==== Excerpted passage ====

The New York Times recently released an outstanding hyper-local map of the 2016 presidential election, breaking the entire country's votes down to precinct level. Such data offers so much detail, you can almost figure out how your neighbors voted.
While it's fun (or terrifying) to know who your friends and neighbors voted for, make little mistake about it: Politicians pay extremely close attention to these maps, and they'll be using this data to analyze tactics for future elections.
We went through the map and found the top five most Clinton- and Trump-loving precincts in all of Colorado, including an area where one of the two major candidates didn't even receive a single vote.
Colorado's top five Clinton-loving precincts:
5. Crested Butte, Gunnison County (Precinct 3): We're cherry-picking a bit here because, admittedly, there are slightly bluer precincts in both Boulder and Denver. But among the typically blue mountain towns, this Crested Butte precinct was the bluest in 2016: Clinton garnered 925 votes to Trump's 87. The district is right in the heart of town and doesn't include the ski resort or neighboring Mount Crested Butte.

==== Extracted data ====

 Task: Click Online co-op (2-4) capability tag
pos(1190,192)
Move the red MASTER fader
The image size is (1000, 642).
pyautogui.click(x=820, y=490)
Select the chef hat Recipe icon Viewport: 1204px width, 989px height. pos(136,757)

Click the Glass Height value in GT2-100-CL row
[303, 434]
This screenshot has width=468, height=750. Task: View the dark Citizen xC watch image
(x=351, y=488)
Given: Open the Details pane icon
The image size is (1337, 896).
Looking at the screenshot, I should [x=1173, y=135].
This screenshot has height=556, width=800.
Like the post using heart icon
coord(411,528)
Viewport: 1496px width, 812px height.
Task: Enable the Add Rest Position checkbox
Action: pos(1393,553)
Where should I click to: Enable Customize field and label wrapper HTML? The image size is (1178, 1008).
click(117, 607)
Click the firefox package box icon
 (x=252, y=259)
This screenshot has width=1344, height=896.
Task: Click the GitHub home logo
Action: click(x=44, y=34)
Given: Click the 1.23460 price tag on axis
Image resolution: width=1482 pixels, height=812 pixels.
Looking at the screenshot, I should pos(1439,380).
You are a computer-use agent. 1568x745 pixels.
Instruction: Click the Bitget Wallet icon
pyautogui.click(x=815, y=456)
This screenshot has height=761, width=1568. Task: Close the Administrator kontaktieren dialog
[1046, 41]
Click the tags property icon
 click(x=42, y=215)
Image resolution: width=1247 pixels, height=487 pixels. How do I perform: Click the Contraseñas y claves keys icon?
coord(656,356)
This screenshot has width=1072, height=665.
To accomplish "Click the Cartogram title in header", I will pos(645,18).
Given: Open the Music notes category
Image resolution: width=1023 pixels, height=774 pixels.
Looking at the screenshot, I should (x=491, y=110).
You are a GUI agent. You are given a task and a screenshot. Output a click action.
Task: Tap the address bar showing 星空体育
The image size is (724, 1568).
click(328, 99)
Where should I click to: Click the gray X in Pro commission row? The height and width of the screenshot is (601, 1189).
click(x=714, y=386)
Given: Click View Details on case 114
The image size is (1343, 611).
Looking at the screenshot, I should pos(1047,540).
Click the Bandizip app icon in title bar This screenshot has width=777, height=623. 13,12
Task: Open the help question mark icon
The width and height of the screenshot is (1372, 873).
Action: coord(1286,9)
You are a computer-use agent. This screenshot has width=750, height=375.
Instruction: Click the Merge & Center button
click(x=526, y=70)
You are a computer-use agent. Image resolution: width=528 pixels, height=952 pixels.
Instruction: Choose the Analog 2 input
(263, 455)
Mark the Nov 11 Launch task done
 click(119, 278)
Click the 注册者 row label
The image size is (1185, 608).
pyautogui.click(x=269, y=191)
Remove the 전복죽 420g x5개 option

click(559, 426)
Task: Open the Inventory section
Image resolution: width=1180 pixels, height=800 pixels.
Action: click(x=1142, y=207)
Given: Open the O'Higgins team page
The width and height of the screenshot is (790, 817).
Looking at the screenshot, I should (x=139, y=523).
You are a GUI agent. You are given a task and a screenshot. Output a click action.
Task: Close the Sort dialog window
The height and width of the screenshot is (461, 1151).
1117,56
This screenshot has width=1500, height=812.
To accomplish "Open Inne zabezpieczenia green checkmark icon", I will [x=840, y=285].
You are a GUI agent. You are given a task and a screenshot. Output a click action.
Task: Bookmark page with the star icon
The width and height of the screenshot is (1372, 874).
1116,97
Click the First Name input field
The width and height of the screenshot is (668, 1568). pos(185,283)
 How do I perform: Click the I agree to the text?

====

▸ **Actions to take**
1. Say whether each statement agrees with the article on Colorado's 2016 precinct results, answering yes or no and quoting the deciding words: (a) The Crested Butte precinct listed is in Gunnison County. (b) That precinct includes the ski resort. (c) Trump received more than 100 votes there.
2. Proceed with the article on Colorado's 2016 precinct results, starting after its last sentence.
The records have no connection to the article on Colorado's 2016 precinct results.

▸ **Answers below**
1.
(a) Yes: "Crested Butte, Gunnison County (Precinct 3)"
(b) No: "doesn't include the ski resort or neighboring Mount Crested Butte"
(c) No: "Clinton garnered 925 votes to Trump's 87"

2.
4. Colorado Springs, El Paso County (Precinct 176): We're cherry-picking a bit here, too, because the rest of this part of the list will go to Denver and Boulder precincts. But this one is fascinating for a couple of reasons. It's a dark-blue blip in an otherwise reddish map, and it's all because of Colorado College. The school's campus accounts for the majority of the district, and it preferred Clinton over Trump by an 83 percent margin. Trump received less than 10 percent of the vote in this precinct, despite winning El Paso County overall by 22 points.
3. Cole-Whittier, Denver County (Precinct 801): There weren't too many precincts, even in the heart of Denver or Boulder, where Trump came in third place. But in this precinct, which runs from MLK Boulevard to 37th Avenue south to north and Downing to Williams streets west to east, Libertarian Gary Johnson got one more vote (33 total) to Trump's 32. Clinton received 594 votes, or an impressive 86 percent of the total vote here.
2. Northeast Park Hill, Denver County (Precinct 807): Here, from MLK Boulevard to 52nd Street and roughly between Dahlia and Holly streets, Clinton received a whopping 90 percent of the vote to Trump's 4.5 percent.
While we're at it, we'd like to give a special shout-out to Denver County precinct 132 (Marston), the only precinct in the entire county that voted for Trump.
1. West Boulder, Boulder County (Precinct 883): To the surprise of no one, a Boulder district, from Mount Sanitas to Ninth Avenue, tops the list. Here, Clinton got 90 percent of the vote (645 total) to Trump's thirty votes, or about 4 percent.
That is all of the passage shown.